Arte, Crise, Cultura, Televisão

A moeda mata a Arte

Parece que a RTP2 vai fechar brevemente. Mais uma vez o adágio popular se confirma: tudo o que é bom acaba cedo.

Isto, porém, não deve surpreender-nos. Acaso esperávamos que um país que não se preocupa nem com a sua saúde nem com o seu futuro depositasse as suas atenções na Cultura?

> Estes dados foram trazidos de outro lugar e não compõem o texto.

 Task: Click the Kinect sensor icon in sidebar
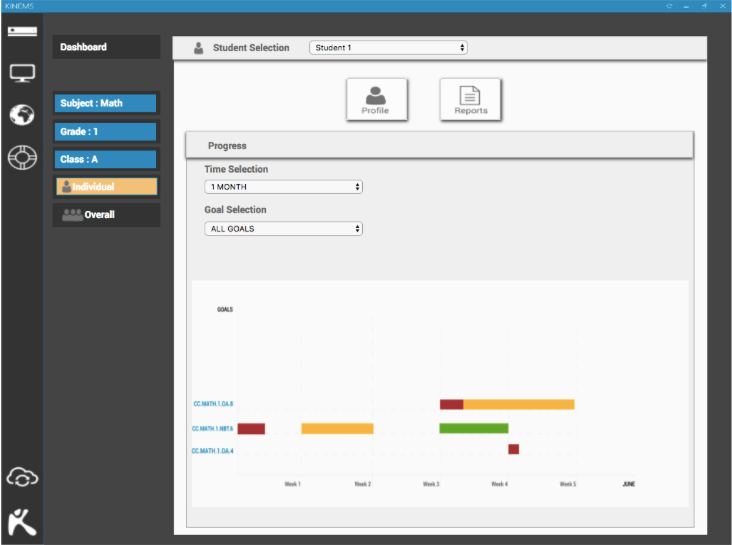click(x=22, y=31)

E o problema não é de agora; o problema está no agudizar da força com que hoje se pisoteia a Cultura. O problema, uma vez mais, reside no capitalismo e nesse bicho-papão que é o mercado, com a diferença de que este existe, claro. O que fazia da Arte, Arte, era o seu valor estético, o seu valor filosófico, o seu valor, por assim dizer, artístico. Isso, porém, reduz-se hoje a um punhado de indivíduos cujos interesses e sensibilidade — e, porque não dizê-lo, uma certa falta de dinheiro para tomar a Arte noutros valores — por aí os levam.

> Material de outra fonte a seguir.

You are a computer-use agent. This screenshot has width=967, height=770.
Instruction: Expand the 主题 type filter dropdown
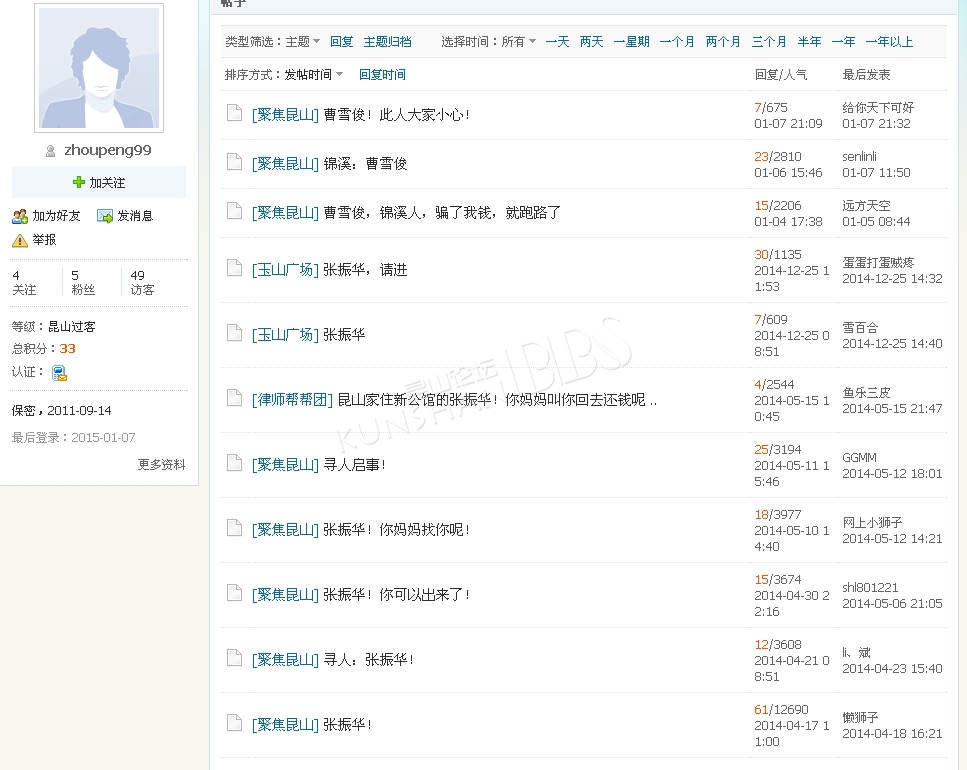click(303, 42)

O mercado da Arte é precisamente aquilo que a destrói.

Novamente, a moeda subverteu tudo. E muitos artistas (e outros que por isso se fazem passar) — não por culpa própria, porque também são humanos e também têm, consequentemente, essas estranhas necessidades de comer e de viver — acabam por sucumbir sob os pesados rodados mercantilistas, assim expurgando a sua Arte daquilo que a caracteriza como tal. Temos, hoje, a sensação de que já não há grandes escritores, pintores ou escultores; ouve-se dizer, mais vezes do que seria suportável, que isso da Cultura são coisas de gente morta. Antes, a Arte florescia porque tinha mecenas; porque quem tinha dinheiro — e interesse na Cultura — tomava nos seus encargos um artista cujo trabalho admirava ou considerava importante. Hoje, quem tem dinheiro, recorre aos grandes circuitos do mercado da Arte, e aquilo com que sonha é que as visitas rejubilem ao ver um quadro de quinhentos mil euros pespegado na parede da sala, e que exultem na audição do valor — o seu interesse na Cultura é o interesse pela monetarização da Cultura –, e que se maravilhem o suficiente para não reparar nos exemplares de Nicholas Sparks ou Danielle Steel sobre a mesa do café. Não me interpretem mal: eu também fico todo meloso na presença de um quadro de quinhentos mil euros, mas não é pela numeração na etiqueta.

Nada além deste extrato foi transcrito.